It is the custom and privilege of men past middle age to be reminiscent and I ask your indulgence for a very brief history of the events that have led us to our present status. My railroad experience began about forty years ago and the railroad business was then much like any other business—it had its price list as did the merchant; but, like the merchant, it had its discounts for large shippers and for special conditions, and the discounts were irregular and various. The larger shippers demanded concessions as a right, and the principle was generally admitted. Naturally the result was favoritism, not because the railroads desired especially to favor one as against another, but because in the nature of things secret rates could not well be given to everybody.

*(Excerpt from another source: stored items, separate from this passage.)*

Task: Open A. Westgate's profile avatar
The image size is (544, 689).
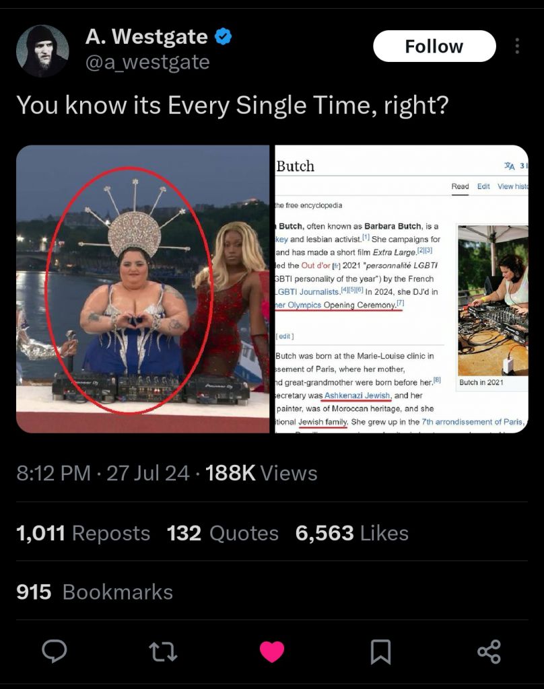Action: [42, 50]
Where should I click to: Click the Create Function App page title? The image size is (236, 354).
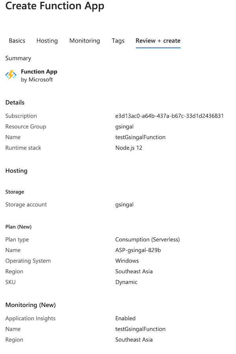[x=55, y=6]
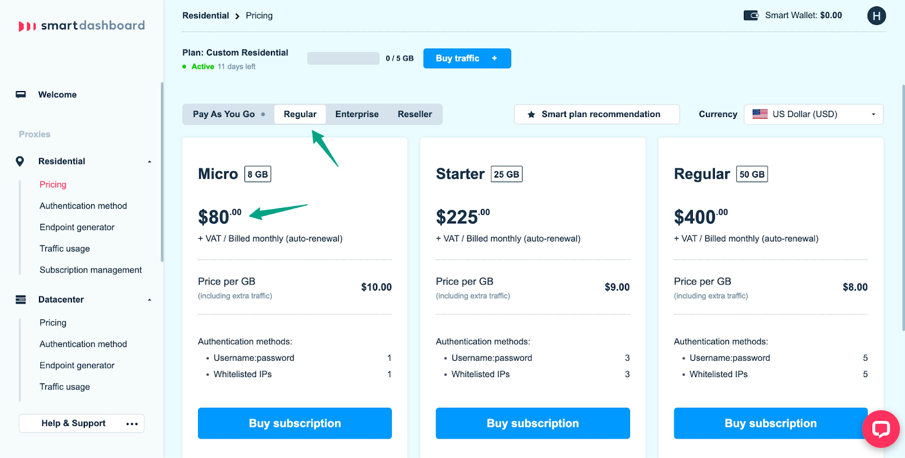Click the Datacenter server icon
Viewport: 905px width, 458px height.
tap(21, 300)
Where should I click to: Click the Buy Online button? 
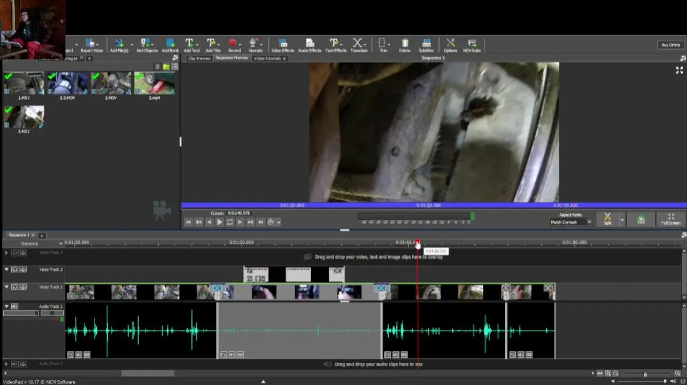point(670,45)
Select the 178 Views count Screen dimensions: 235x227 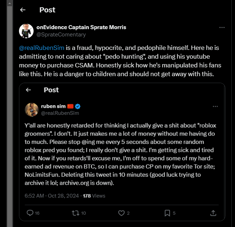(94, 196)
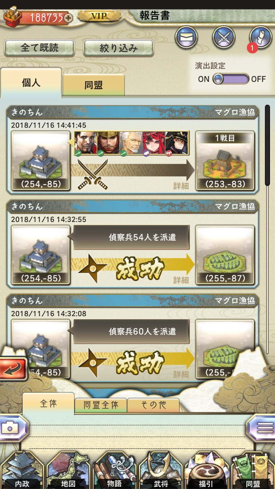275x489 pixels.
Task: Tap the red back arrow icon
Action: pyautogui.click(x=13, y=369)
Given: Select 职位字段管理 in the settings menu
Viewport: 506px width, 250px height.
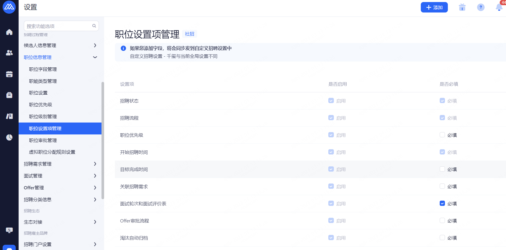Looking at the screenshot, I should [x=43, y=69].
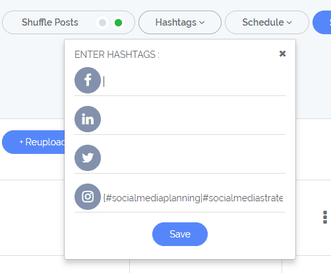Image resolution: width=331 pixels, height=273 pixels.
Task: Click the chevron next to Schedule
Action: (289, 22)
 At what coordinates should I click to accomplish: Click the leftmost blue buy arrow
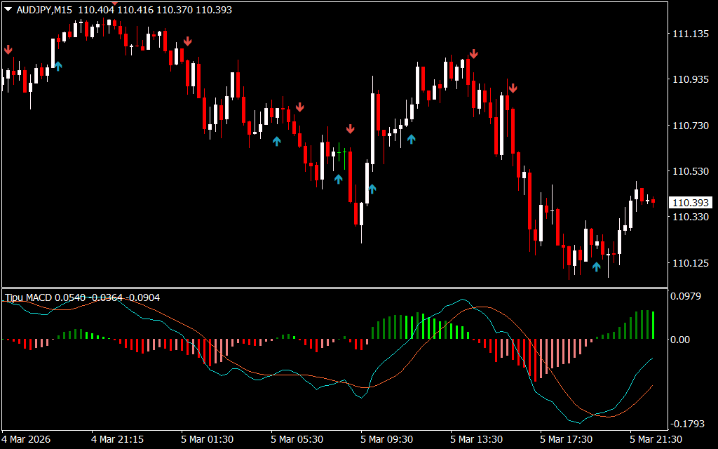coord(57,66)
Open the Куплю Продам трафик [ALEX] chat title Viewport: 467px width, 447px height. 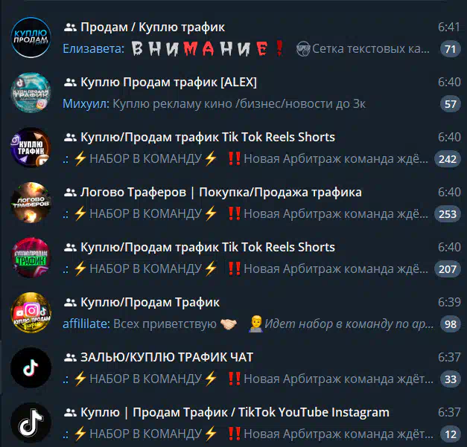click(168, 82)
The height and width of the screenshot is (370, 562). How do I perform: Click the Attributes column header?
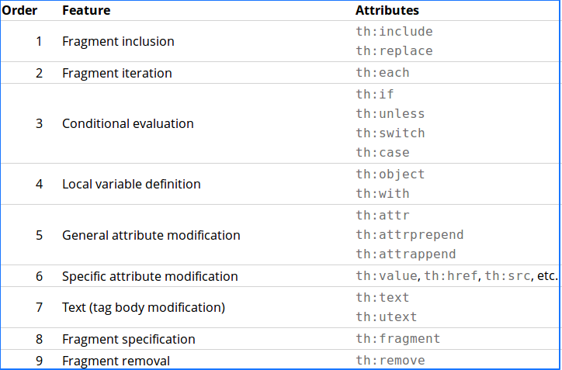point(387,10)
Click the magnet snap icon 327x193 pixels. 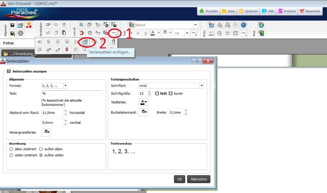[81, 33]
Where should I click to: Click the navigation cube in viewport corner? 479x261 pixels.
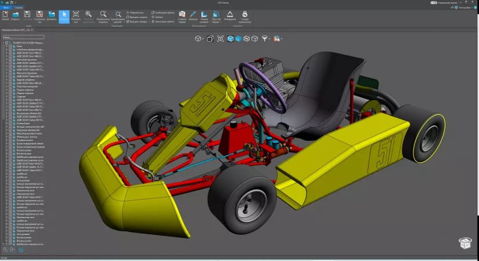(464, 243)
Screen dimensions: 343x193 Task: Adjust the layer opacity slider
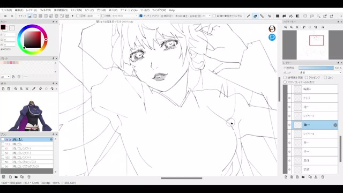316,68
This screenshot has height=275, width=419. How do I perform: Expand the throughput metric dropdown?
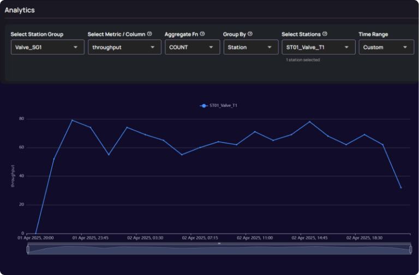coord(124,47)
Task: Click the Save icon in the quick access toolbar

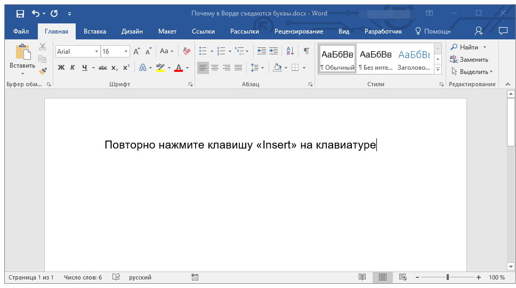Action: pyautogui.click(x=20, y=13)
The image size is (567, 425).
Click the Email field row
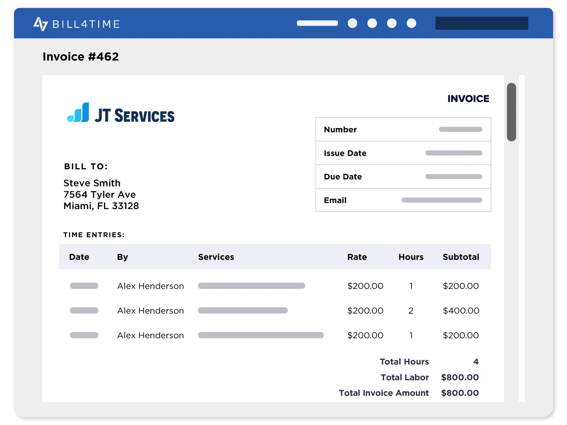click(x=403, y=200)
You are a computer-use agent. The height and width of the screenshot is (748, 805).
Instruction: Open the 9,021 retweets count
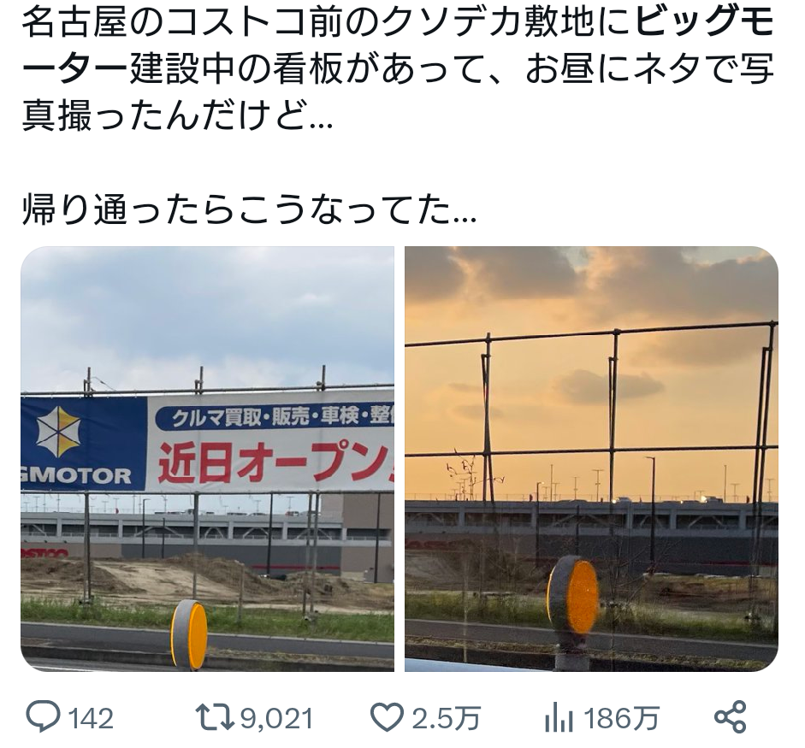tap(277, 718)
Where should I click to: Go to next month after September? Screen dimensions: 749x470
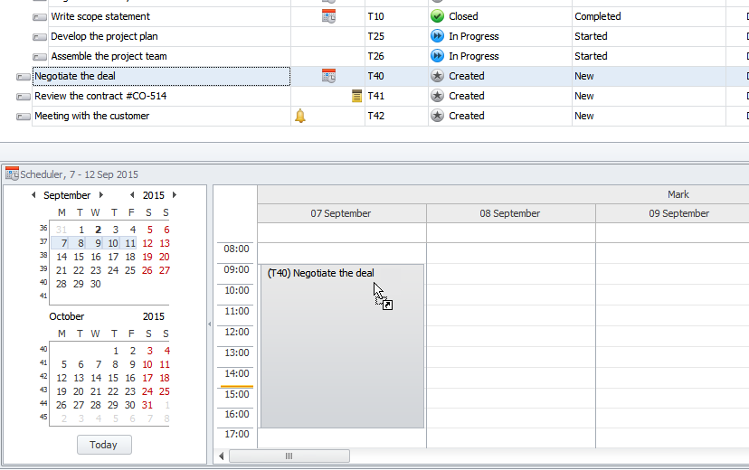click(x=101, y=195)
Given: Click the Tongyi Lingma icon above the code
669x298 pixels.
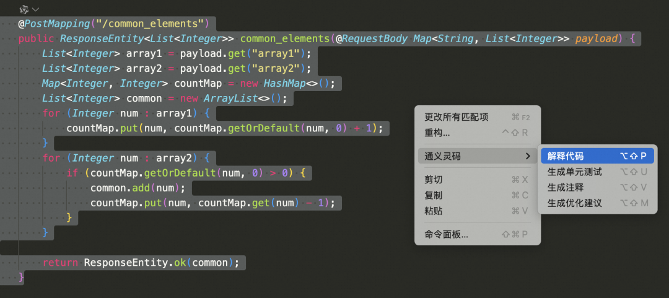Looking at the screenshot, I should 24,9.
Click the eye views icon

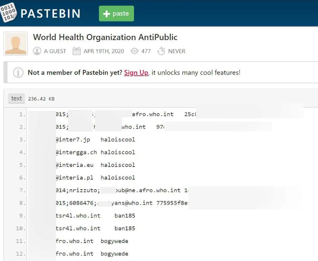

Nobody regarded these secret rates as criminal or objectionable. But as time passed and these discriminations became more frequent and greater there arose a demand from the less favored portion of the shipping community for legislation forbidding the discrimination and providing for like opportunity for all. This was strenuously opposed by the favored shippers and by those railroad men who believed the railroad to be purely a private institution and not amenable to law as to its charges. It was common enough to hear it seriously argued that the larger shipper was entitled to the lower rate—this view was held by many shippers and, I believe, by most railroad managers. They argued that the business was like any other business—that each interest must look out for itself, and that competition between the roads would prevent rates from ever being too high.
For myself I may say that I realized from an early period that discrimination as to rates was unjust and at no time objected to laws forbidding it.
The interstate commerce law was passed in 1887. It was crude in its provisions and was the result of compromises between radicals and conservatives; it sought both to foster competition and to abolish it, and in that respect remains still contradictory and impossible.
Upon the passage of the law, that which had been looked upon as perfectly proper and as the working of natural competitive forces became illegal and criminal. The railroads generally accepted the law and made an honest effort to observe it—the mercantile community did not—indeed, they openly defied it, soliciting rebates unblushingly and threatening with the loss of their tonnage those roads who would not succumb. The Interstate Commission, new to its duties, contented itself with comparatively unimportant decisions and practically did nothing to help those railroads who desired honestly to carry out the provisions of the law; and, as a result, within a year of the passage of the law it was quite generally disregarded. A few railroad men were fined, a few shippers convicted—and almost immediately pardoned—and the law fell into disrepute, a condition disgraceful alike to the government, the shippers and the railroads and especially distasteful to the latter, but exactly what was to be expected.
The result was the passage of the so-called Elkins bill, and later the Hepburn bill, which, while amateurish and in many ways vicious, have effectually stopped the rebate system—a result for which we may all be thankful.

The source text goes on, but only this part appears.